Roma d’andata e ritorno, da Foro a Trionfo, da abbracci e baci d’intimità d’insieme e di fregna e Roma che s’è svestita di nuvole e minacce per brillare al tramonto, su riverbero di Tevere, Scintilla. Roma, formichiere affamato che di bellezza tira e trita anche il fiato.
15 Maggio, 21:22. E ancor non son desto, pur mezzo vigile dopo un quasi k.o. dato per cotanta meraviglia ad un pugile, mentre torno anch’io fra Moje, cana e gatti com’Ulisse stremato perché lo Schiaffo di Dio – poco fa – più volte ha tuonato. Sentenziato. Roboato. Annichilito e annientato. 15 Maggio, 21:35 E c’è poco da dire e ridire per quel che abbiam visto. C’è solo un dato, uno soltanto, per riallacciare le fila delle gesta inconsulte e abbattenti di un Cavaliere Roscio che – con sguardo di ghiaccio e terremoto furente nel cuore – è tornato.
Un dato, uno soltanto, che in verità non è neanche tale, ma fotogramma impresso a fuoco vivo nella mente e nell’anima / per sempre / di spettatori e scrivente.
Uno, uno soltanto, scatto istantaneo di resa perenne alla furia cieca d’Achille che piomba, azzera e non molla.
Uno, uno soltanto, diapositiva di rassegnazione vivida, viva e pur in estremo – per impotenza – quasi estatica e di liberazione felice.

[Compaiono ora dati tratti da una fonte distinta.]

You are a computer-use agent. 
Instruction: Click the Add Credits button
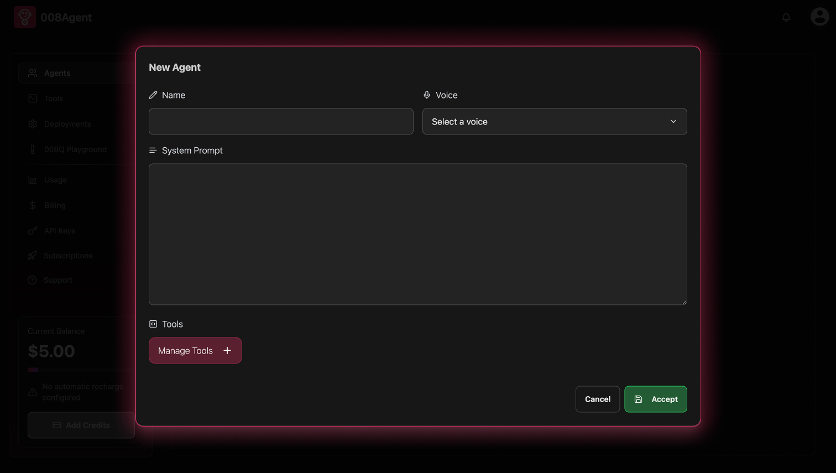click(x=81, y=425)
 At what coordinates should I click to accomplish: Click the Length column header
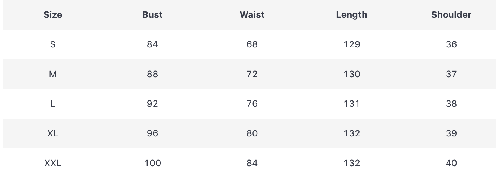point(352,15)
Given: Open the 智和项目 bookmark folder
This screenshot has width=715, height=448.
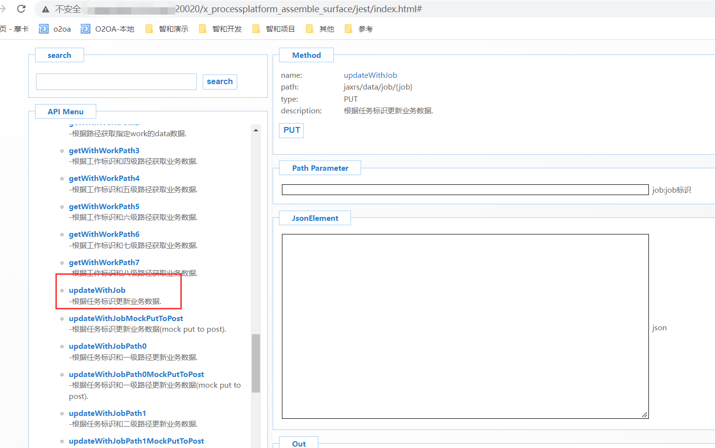Looking at the screenshot, I should [x=274, y=29].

Campo Centrale, Foro Italico, terra di rabbia e di fuoco su scarpe come Arena già troppo spenta d’ardore. Click, fermo immagine, silenzio. Accecante e assordante silenzio. Palla. Dentro. Dopo battaglia estenuante. Ruud – signor Campione da lontano venuto con talento gentile e sereno, uomo duro da terra e che su terra ha costruito la sua porzione d’Impero – alza le braccia al cielo, leggero. Sorride, mentre il Centrale interrompe l’orgasmo e il silenzio d’apnea per scrosciare di mani applaudenti e di urla al “morituro” tributo. Click, fermo immagine, silenzio. Accecante e assordante silenzio ritorna. Per immagine sembra abbia vinto lui, altro cavaliere gentile ed errante da lontano venuto.

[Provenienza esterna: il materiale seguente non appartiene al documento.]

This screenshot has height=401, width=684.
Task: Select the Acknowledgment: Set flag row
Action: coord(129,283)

Errato. Errato. Quelle braccia alzate in segno di gloria segnano, invece fregna, la resa. 6-0 2-1. Primo game strappato, pur al servizio, dopo otto patiti sotto una pioggia di Schiaffi di Dio. Ecco, per me oggi la partita è stata quasi tutta qui, ché per esprimere al meglio l’accecante bellezza di Jannik non basterebbe l’Iliade, per oggi. Ecco, per me oggi è stato questo il match di quel Cavaliere che sembrava spaesato e invece – come metamorfosi che da grandezza trasuda e diventa immensità di per sempre e infinto – e che invece, invece fregna, ancora più devastante è tornato. E no, non servono commenti tecnici e non serve – adesso – segnare circoletti rossi su una prestazione che più che di umano profuma e disegna sovraumano. No, non serve nulla di tutto ciò.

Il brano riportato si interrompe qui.